Consul: Healthchecks resynced every ~2mins, causes consul index to grow

Created on 11 Jul 2017 · 24Comments · Source: hashicorp/consul

Hey,

This is very much related to #1244
I'm using blocking HTTP queries and I encountered a strange behavior where consul index is incremented even when healthchecks didn't change their status (or their output)
So I looked at the value of X-Consul-Index, searched for an offending healthcheck that had that exact same number (via /health/checks/any) and presumed that I'll find that the check state was changed.
But all I could find in the log is
https://gist.github.com/shays10/d0bdb43e0ae3664af1686aa139f18965

All checks are synced again, and this happens every 90-120 seconds.

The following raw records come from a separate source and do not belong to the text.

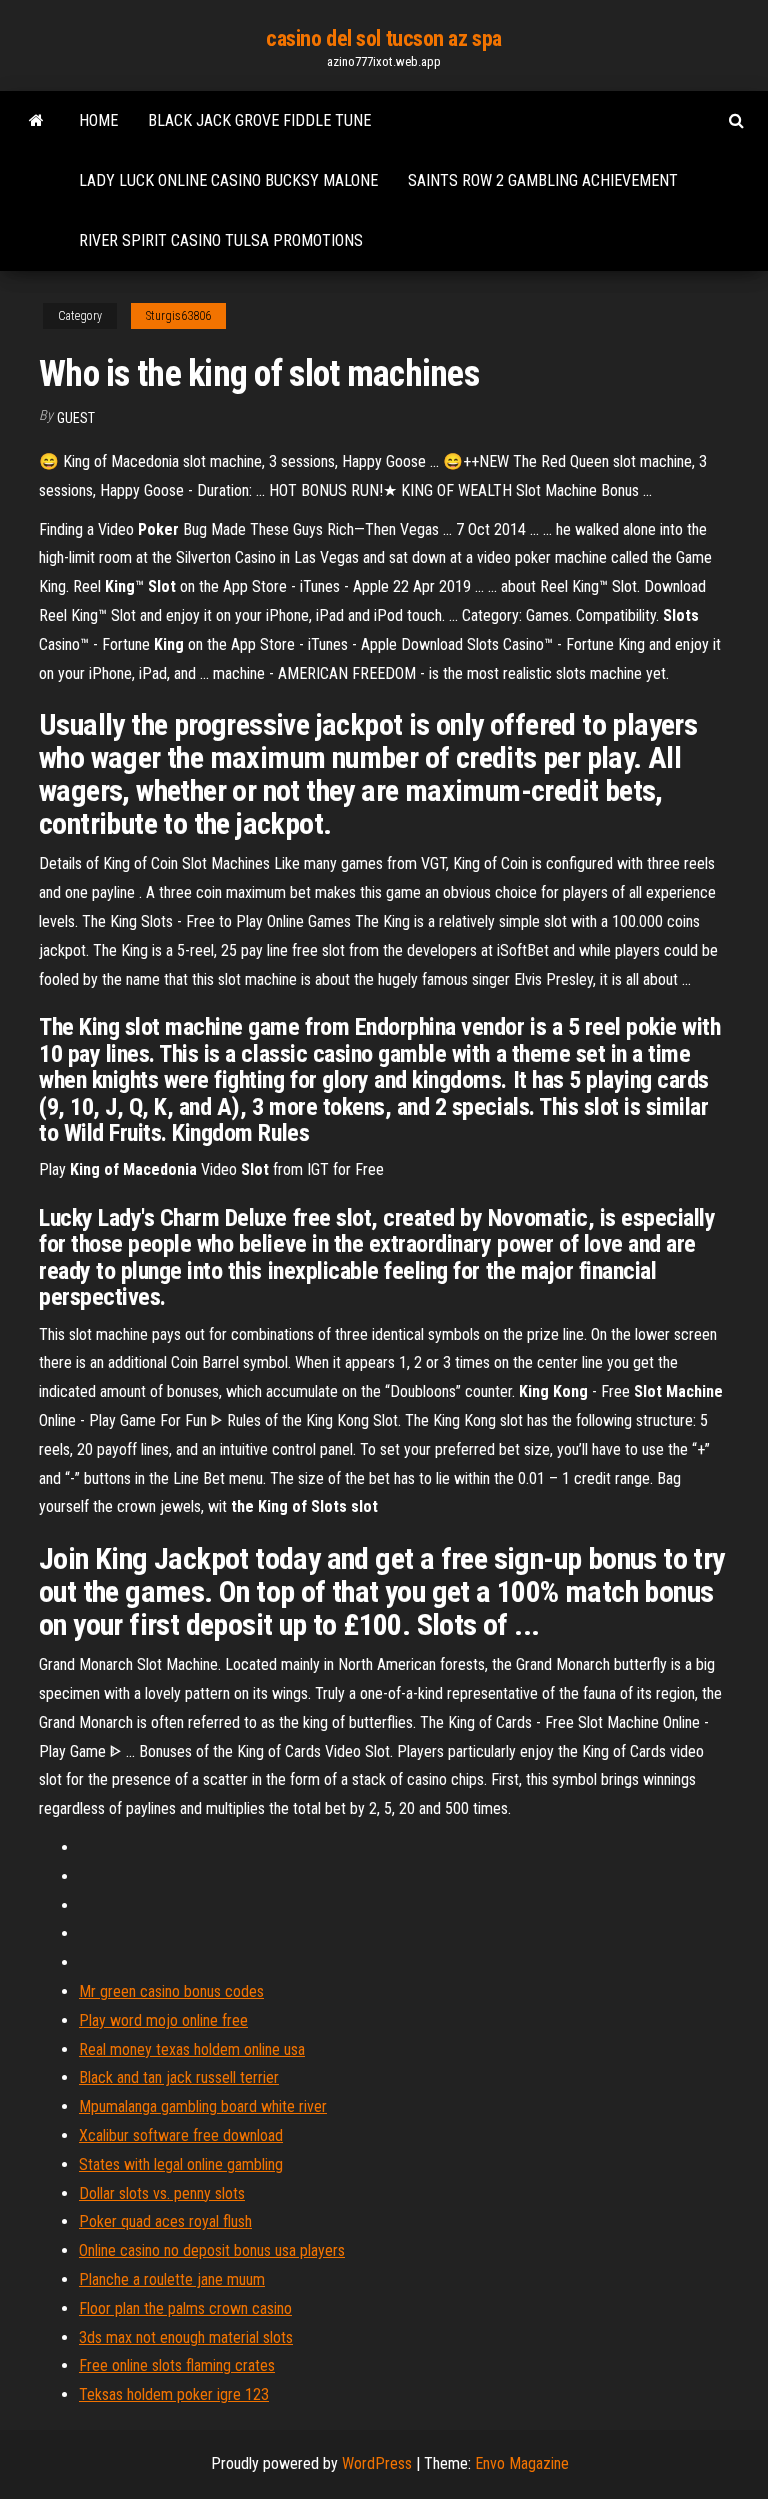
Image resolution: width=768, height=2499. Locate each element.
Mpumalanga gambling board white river (203, 2106)
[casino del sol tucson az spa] (36, 121)
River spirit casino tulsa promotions (221, 240)
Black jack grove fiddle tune (259, 120)
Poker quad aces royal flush (165, 2221)
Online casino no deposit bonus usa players (212, 2250)
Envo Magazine (522, 2463)
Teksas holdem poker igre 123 (174, 2394)
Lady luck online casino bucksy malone (228, 180)
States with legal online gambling (181, 2164)
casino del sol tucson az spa (384, 38)
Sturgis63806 (178, 316)
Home (98, 120)
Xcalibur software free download (181, 2135)
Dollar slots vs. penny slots (162, 2193)
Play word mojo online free (163, 2020)
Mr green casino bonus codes (171, 1991)
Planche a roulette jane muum (172, 2279)
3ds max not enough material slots (186, 2337)
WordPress (377, 2463)
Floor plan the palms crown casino (185, 2308)
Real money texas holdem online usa (192, 2049)
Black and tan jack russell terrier (179, 2077)
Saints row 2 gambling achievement (543, 180)
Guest (76, 418)
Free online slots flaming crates (177, 2365)
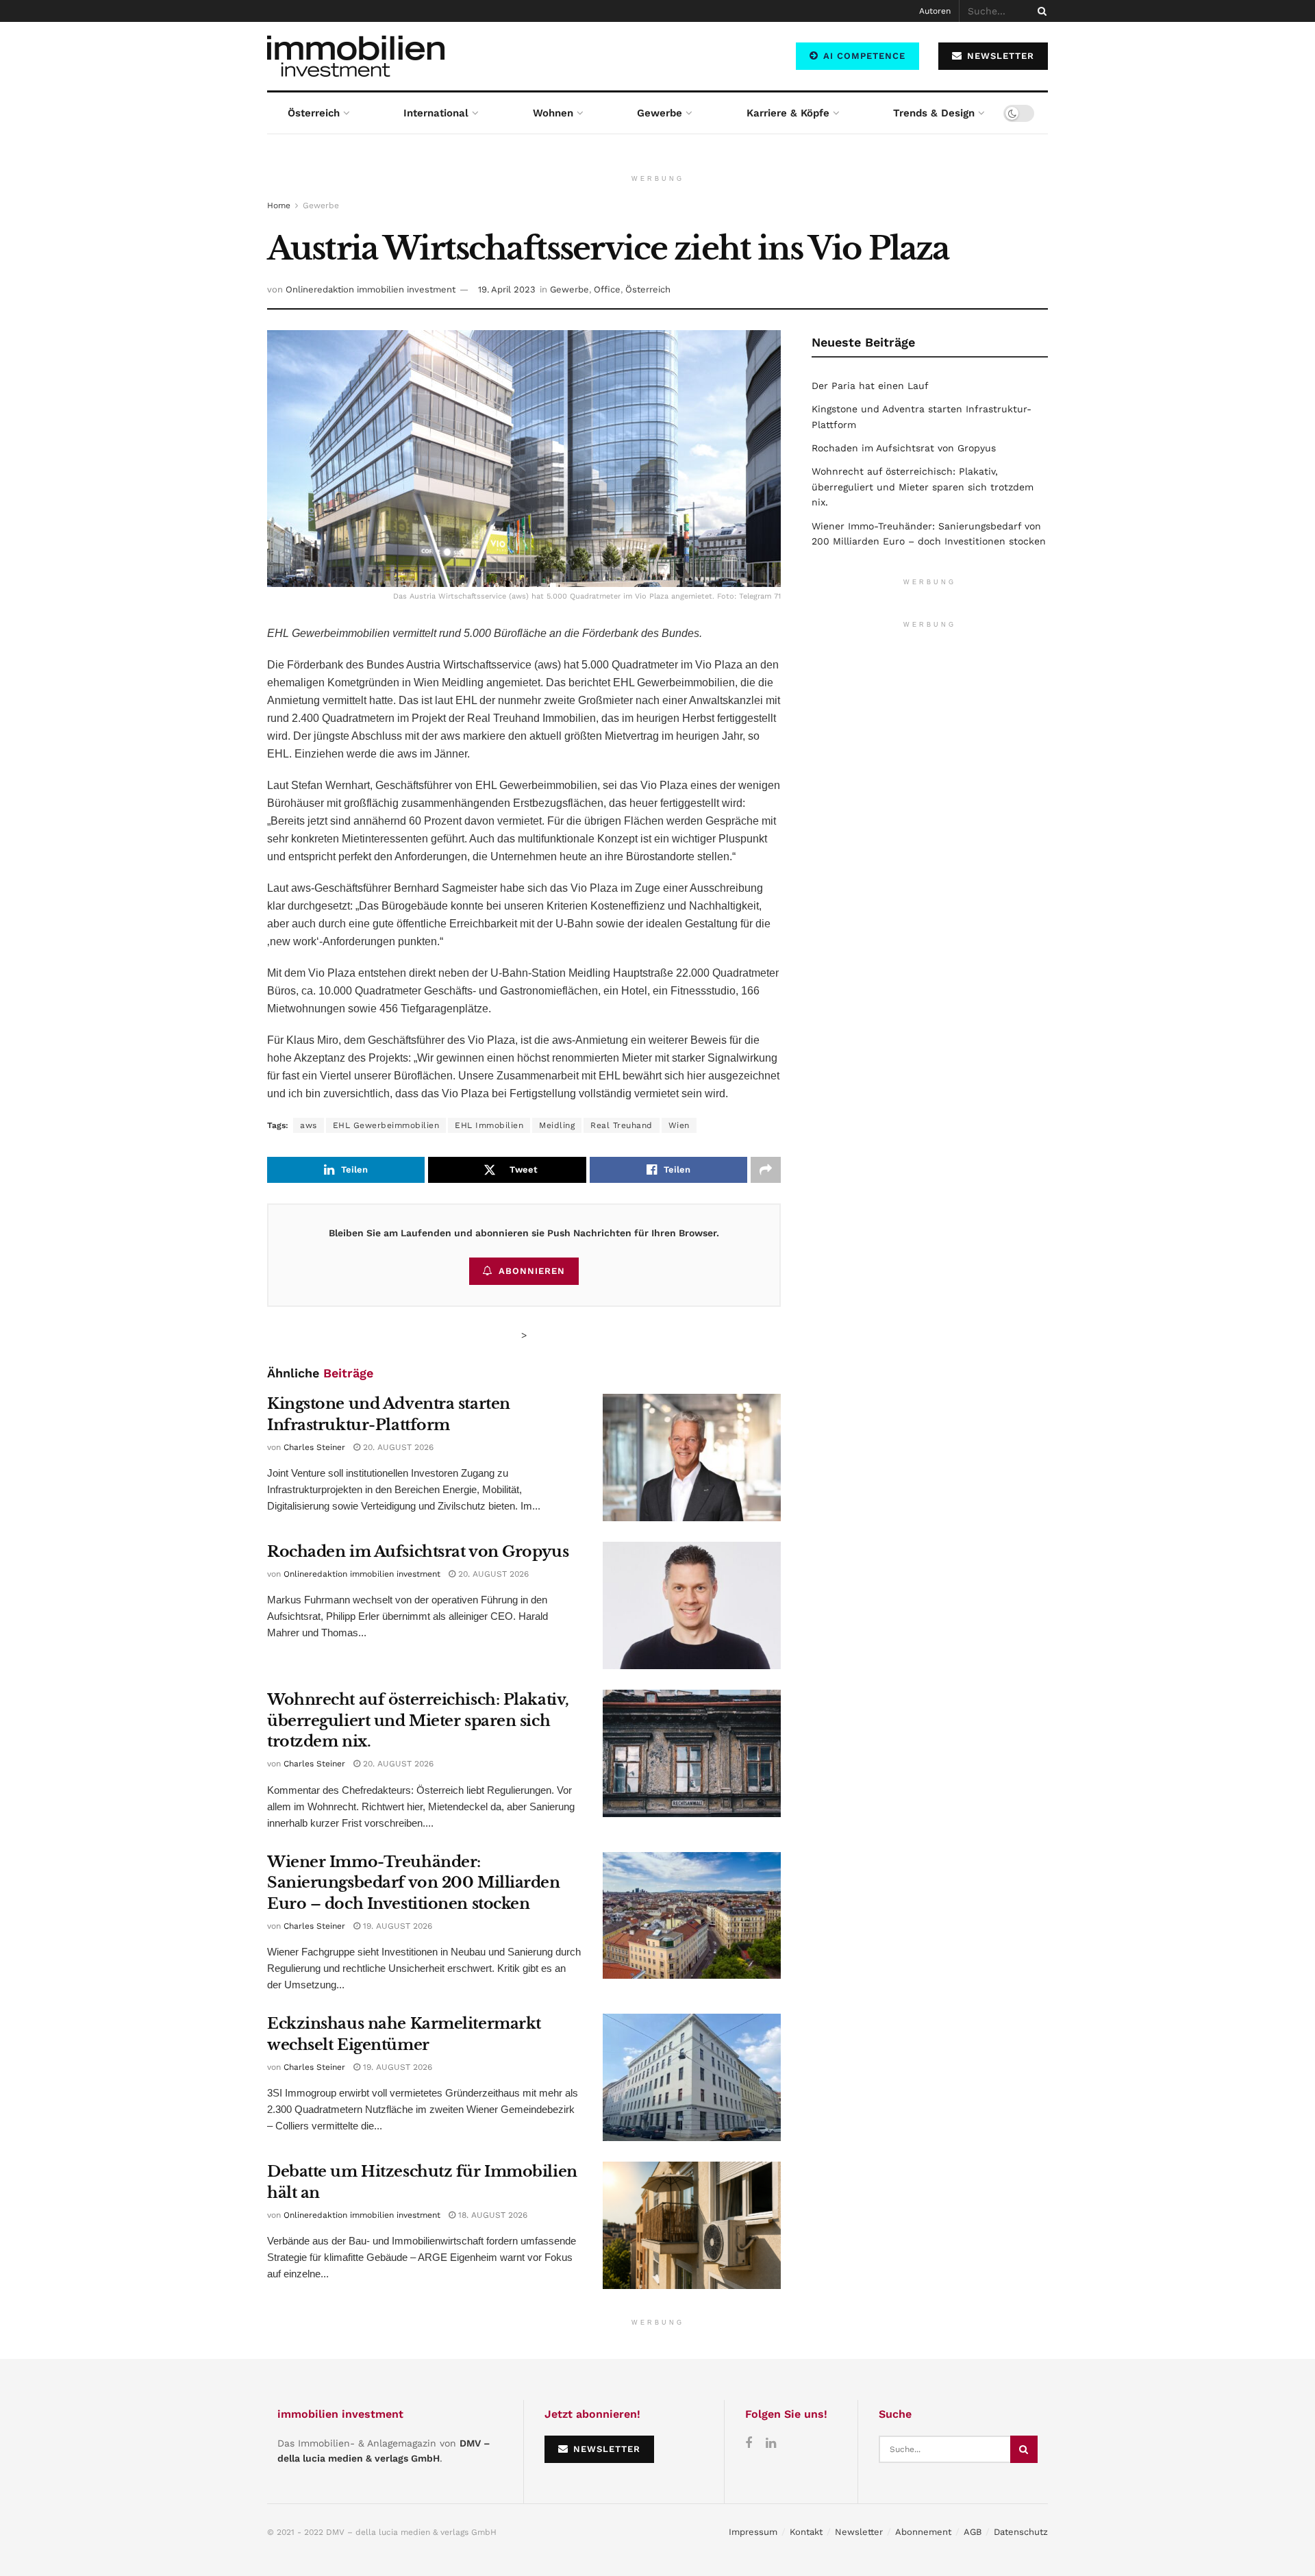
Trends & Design (934, 113)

I'm guessing that it happens when antiEntropy kicks in and it finds that the service is synced but the checks are not.
I managed to find a correlation between the timestamp of the sync (according to the log) and the time where the ModifyIndex was bumped in all the checks.
Any idea on how to find the root cause? I'm having lots of checks on a lot of nodes and this causes the index to go wild.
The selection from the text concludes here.